▶ Exercise instructions
Transcribe every line below exactly; no image goes into the output.

Saved data entries
»»

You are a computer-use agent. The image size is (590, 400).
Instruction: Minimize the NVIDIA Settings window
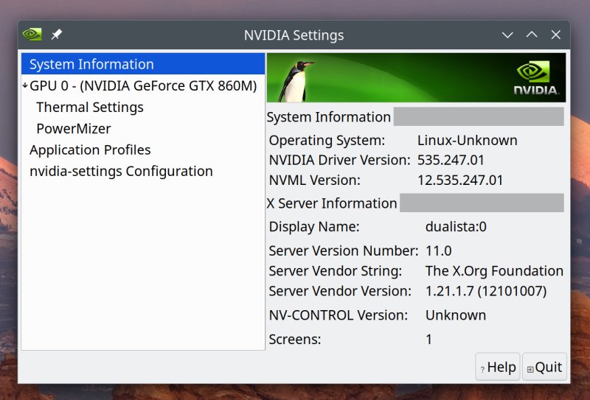click(507, 35)
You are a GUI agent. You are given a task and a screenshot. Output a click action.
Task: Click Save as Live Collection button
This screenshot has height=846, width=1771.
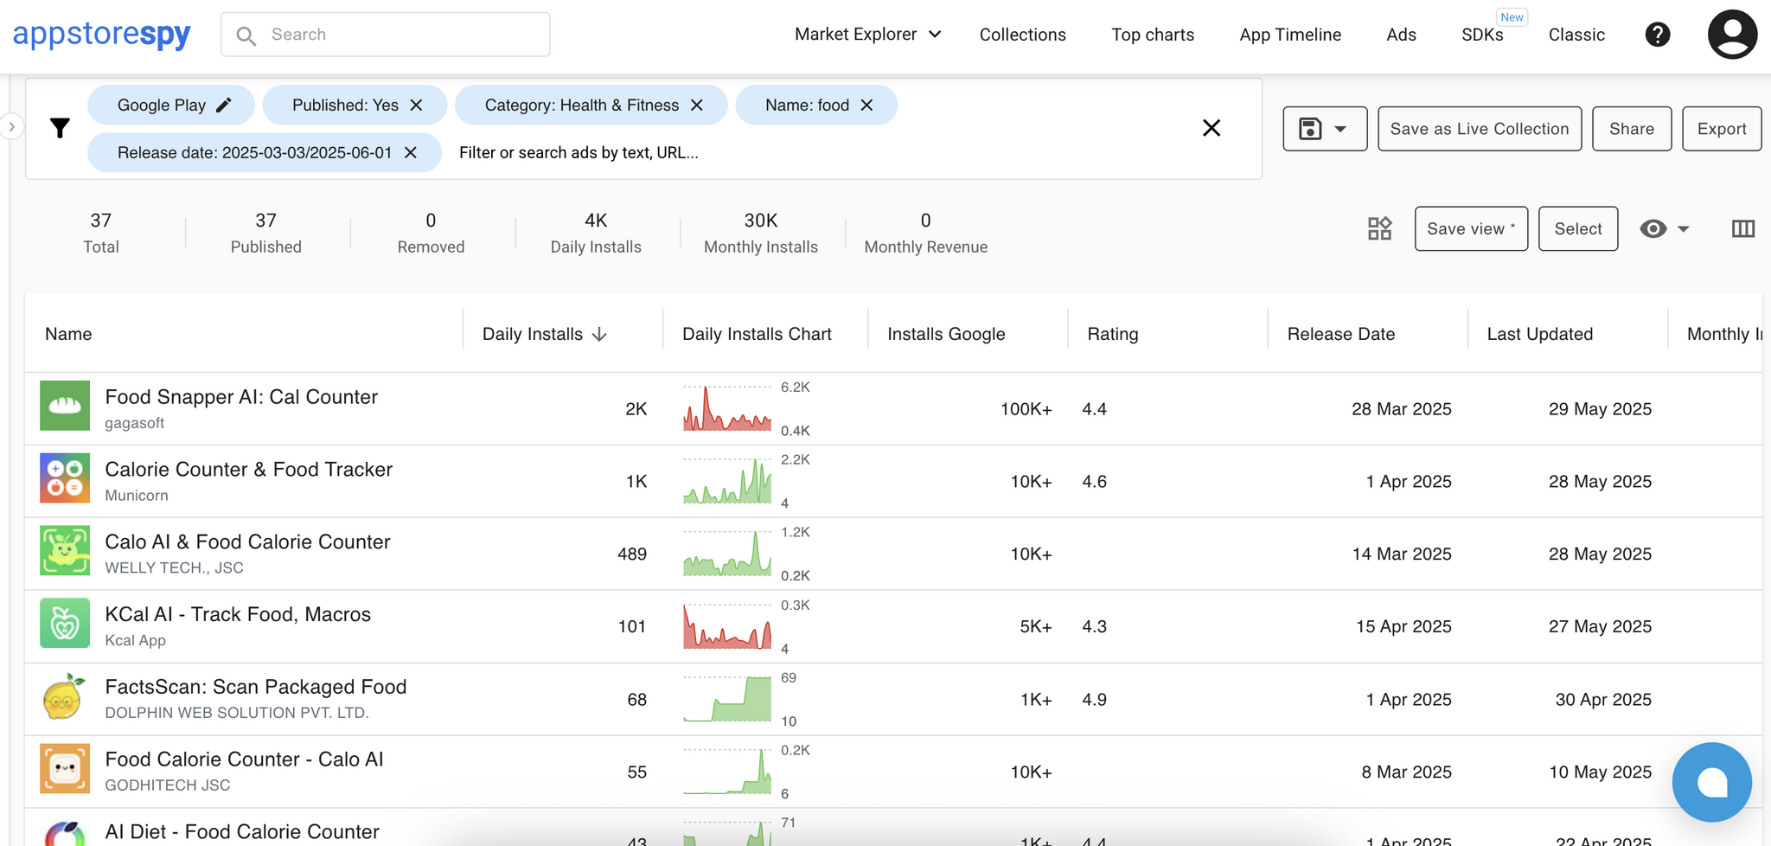(1479, 129)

««

▶ Written answer
You are a computer-use agent. The image size is (590, 400).
Instruction: Minimize the NVIDIA Settings window
click(507, 35)
You are a GUI agent. You are given a task and a screenshot. Output a click action.
Task: Click Save as Live Collection button
This screenshot has height=846, width=1771.
(1479, 129)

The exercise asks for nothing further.